The report suggests that these projects were appraised before they commenced. The appraisals showed that they had net economic value. The report does not present the details of those appraisals or suggest whether any ex post appraisals were conducted to ascertain whether the benefits which were hoped for were actually delivered when the flood relief programmes were concluded.

I can vouch for the work in Mallow.

The report does not tell us much. The consultants mentioned witheringly that a programme of clear budgets, targets and timelines was not put in place at the outset. They suggest that it is not surprising that the flood relief work came off the rails when the preparatory work had not been done. They indicate that the programme has come off the rails. They point out that those involved have not met the targets for spending money or delivering projects. Those involved in the projects have offered assurances, which they have not substantiated, that all the projects represent good value for money. When one scans the document, it sheds a little light on the process, although not enough to justify the amount of money the consultants who compiled it were undoubtedly paid. We should invite representatives of the Office of Public Works to this committee to discuss the office's Estimate for 2009.

That is fair enough. We can do that.

I presume they will come to this forum to discuss the Estimate early in the new year.

We will check the dates, etc.

The discussion with the Office of Public Works is usually crammed in at the end of the discussion with the Minister for Finance. It is a session that is——

It is too fast.

It is peremptory.

We commented last year on the inadequacy of the OPW's output statement. It was by no means the worst statement. It was probably far ahead of most statements. If we want to undertake this process in a meaningful manner——

We can contact the OPW to say we want more detail.

We should say we want to discuss the output statement and this evaluation.

We do not want that debate to be an addendum to the finance debate.

The other critical issue, particularly in my constituency, is whether the flood mapping work that has been done has any bearing on where development is allowed. There are major and significant difficulties in my locality. Heavy rain caused problems in September of this year. For example, flood waters got through the walls of lower ground level apartments. I do not refer to apartments that are significantly below ground level. They may be half a step below ground level. The same problems arose in duplex houses in Clonee. The owners will have to vacate them for approximately seven months.

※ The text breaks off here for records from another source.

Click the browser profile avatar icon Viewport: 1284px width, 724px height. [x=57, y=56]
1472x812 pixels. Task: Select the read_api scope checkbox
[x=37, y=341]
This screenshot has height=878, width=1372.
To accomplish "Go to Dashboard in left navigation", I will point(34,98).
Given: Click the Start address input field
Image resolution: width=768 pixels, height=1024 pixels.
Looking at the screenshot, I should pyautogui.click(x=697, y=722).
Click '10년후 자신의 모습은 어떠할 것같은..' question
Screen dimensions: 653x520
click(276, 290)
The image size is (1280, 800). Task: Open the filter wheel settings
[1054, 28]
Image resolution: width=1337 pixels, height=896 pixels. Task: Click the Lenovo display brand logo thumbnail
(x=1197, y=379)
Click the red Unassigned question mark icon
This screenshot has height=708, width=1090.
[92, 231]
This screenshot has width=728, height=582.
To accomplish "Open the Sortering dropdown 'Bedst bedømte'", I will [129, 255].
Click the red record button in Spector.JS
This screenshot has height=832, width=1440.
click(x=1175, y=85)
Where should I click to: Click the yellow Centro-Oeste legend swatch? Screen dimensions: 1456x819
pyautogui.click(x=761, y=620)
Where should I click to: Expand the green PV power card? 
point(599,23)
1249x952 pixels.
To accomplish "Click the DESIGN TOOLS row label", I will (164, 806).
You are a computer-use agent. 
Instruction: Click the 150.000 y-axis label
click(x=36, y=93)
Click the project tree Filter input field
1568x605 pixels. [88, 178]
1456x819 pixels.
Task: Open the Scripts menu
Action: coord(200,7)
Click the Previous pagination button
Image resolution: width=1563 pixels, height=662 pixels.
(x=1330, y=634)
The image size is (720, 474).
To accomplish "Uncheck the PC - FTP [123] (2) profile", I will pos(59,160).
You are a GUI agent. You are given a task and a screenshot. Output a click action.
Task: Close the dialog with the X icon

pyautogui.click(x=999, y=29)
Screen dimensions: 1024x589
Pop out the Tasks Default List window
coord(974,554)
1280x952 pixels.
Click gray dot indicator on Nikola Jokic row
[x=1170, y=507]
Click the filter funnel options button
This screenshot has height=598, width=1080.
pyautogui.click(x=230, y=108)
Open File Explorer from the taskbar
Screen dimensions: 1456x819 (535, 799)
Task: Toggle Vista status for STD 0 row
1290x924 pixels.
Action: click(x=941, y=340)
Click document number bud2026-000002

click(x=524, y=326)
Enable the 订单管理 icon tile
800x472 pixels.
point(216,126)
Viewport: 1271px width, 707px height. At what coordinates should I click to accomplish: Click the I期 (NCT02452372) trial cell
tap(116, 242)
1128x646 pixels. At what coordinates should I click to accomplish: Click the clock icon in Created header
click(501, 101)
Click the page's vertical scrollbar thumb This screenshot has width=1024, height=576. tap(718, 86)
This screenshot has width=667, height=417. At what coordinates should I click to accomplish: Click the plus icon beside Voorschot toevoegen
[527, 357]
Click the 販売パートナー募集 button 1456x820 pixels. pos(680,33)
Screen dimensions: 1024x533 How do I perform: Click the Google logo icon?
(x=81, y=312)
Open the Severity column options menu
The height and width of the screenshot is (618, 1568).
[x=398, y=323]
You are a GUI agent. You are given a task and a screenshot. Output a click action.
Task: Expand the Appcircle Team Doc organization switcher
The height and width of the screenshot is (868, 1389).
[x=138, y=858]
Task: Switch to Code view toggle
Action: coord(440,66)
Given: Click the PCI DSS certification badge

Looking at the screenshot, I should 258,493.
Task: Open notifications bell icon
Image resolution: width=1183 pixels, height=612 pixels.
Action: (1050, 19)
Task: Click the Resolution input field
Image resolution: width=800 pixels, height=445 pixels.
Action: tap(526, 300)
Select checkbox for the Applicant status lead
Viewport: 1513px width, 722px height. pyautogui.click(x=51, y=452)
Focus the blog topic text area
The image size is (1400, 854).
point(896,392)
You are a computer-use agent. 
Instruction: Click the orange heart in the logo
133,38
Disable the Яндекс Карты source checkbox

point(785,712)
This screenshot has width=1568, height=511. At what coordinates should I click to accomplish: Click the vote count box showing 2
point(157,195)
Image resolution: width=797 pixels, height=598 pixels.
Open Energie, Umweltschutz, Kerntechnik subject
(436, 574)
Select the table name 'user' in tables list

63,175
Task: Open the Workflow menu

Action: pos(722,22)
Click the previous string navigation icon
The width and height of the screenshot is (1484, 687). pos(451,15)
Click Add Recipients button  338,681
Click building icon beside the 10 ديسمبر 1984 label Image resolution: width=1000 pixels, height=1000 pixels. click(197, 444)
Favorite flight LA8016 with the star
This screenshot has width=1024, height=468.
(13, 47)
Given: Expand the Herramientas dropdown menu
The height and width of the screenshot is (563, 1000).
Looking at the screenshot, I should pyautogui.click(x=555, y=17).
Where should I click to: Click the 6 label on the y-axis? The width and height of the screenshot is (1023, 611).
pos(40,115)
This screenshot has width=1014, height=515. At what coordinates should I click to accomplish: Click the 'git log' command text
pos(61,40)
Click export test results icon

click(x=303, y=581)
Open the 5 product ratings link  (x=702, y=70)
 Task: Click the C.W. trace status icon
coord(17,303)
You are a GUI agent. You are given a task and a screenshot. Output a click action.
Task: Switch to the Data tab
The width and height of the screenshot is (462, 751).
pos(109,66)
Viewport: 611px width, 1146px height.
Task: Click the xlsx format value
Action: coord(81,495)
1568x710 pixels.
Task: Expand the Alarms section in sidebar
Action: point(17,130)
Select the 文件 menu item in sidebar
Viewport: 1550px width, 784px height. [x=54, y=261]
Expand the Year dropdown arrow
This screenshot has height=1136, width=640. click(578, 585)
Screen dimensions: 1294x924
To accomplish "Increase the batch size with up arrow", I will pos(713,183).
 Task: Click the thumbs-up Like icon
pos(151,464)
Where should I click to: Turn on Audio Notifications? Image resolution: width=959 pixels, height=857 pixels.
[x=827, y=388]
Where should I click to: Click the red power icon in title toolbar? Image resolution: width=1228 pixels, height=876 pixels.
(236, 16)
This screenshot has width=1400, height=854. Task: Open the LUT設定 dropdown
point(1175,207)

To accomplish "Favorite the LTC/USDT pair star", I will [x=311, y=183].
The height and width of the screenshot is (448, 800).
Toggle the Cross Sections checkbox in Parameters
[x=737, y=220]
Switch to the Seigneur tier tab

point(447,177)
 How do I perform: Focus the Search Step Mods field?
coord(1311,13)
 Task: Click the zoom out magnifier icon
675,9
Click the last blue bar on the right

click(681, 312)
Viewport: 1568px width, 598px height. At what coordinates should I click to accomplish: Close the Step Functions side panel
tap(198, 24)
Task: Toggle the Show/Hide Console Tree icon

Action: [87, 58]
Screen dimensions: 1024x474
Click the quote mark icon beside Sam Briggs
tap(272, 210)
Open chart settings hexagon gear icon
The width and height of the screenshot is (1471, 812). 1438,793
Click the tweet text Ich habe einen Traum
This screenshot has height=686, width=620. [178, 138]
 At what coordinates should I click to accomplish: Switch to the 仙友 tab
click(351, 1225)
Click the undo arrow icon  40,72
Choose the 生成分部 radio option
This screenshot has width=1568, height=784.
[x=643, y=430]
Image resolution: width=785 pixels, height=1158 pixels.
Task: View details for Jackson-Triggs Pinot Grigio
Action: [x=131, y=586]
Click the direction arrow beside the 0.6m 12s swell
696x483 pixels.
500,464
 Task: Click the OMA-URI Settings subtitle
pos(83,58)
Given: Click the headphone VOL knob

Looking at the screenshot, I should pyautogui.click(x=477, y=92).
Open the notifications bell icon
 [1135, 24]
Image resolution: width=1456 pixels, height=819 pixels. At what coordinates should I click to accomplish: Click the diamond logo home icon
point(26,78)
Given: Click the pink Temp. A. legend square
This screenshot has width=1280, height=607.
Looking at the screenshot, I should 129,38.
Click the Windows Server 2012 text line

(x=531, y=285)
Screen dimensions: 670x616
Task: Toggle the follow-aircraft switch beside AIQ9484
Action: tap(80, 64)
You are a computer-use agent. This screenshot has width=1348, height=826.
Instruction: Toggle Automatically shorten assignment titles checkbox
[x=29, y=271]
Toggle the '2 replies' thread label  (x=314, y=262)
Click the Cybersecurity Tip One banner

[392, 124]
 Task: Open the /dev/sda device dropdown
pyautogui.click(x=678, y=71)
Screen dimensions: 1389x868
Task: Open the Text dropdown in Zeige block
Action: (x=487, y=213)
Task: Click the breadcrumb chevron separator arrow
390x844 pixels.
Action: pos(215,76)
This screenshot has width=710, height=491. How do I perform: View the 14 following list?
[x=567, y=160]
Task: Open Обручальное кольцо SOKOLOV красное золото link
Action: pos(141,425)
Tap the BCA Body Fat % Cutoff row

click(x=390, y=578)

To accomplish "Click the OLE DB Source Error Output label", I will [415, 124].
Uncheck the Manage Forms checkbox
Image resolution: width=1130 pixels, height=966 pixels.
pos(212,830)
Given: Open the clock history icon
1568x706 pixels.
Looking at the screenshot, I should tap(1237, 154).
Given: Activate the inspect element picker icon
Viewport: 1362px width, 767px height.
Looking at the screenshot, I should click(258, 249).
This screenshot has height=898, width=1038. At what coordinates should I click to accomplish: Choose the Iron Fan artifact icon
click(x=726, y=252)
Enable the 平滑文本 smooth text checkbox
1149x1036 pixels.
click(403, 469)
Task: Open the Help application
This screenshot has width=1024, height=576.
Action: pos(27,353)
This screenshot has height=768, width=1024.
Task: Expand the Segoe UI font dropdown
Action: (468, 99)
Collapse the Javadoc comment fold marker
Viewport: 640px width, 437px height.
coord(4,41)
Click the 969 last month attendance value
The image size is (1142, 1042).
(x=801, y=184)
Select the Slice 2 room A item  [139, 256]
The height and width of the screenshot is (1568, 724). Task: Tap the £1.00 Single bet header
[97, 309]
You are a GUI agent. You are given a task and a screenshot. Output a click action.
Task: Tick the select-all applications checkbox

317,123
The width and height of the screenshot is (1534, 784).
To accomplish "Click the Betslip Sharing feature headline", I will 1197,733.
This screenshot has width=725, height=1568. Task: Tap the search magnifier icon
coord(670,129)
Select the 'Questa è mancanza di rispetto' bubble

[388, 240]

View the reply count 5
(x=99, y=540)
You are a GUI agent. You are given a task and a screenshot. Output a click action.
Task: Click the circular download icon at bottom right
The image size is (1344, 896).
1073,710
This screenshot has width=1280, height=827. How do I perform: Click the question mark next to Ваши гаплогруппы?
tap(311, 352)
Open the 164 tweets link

It is well known that the buildings in question were developed on a flood plain. The Irish language name of the River Tolka is "An Tulcha", which means "the flood". A large number of small streams come together in the Clonee area to form the River Tolka. It is difficult to know whether flood impact reports have any impact. The downstream cost of flooding that is borne by the State is horrendous. It is clear that people who end up living in houses on flood plains have, at most, only two opportunities with regard to house insurance. They cannot get any further insurance cover after that. The consequences of flooding for individuals can be severe. I would like to know whether any of that has changed.

We will raise that matter as well. The last item on the agenda is a letter from the Chief Whip regarding the timing of the debate on the Supplementary Estimates. The OPW, the Department of Defence and the Department of the Taoiseach have confirmed that they will not have Supplementary Estimates. If there is no other business, we can end the meeting.

The select committee adjourned at 3.10 p.m. sine die.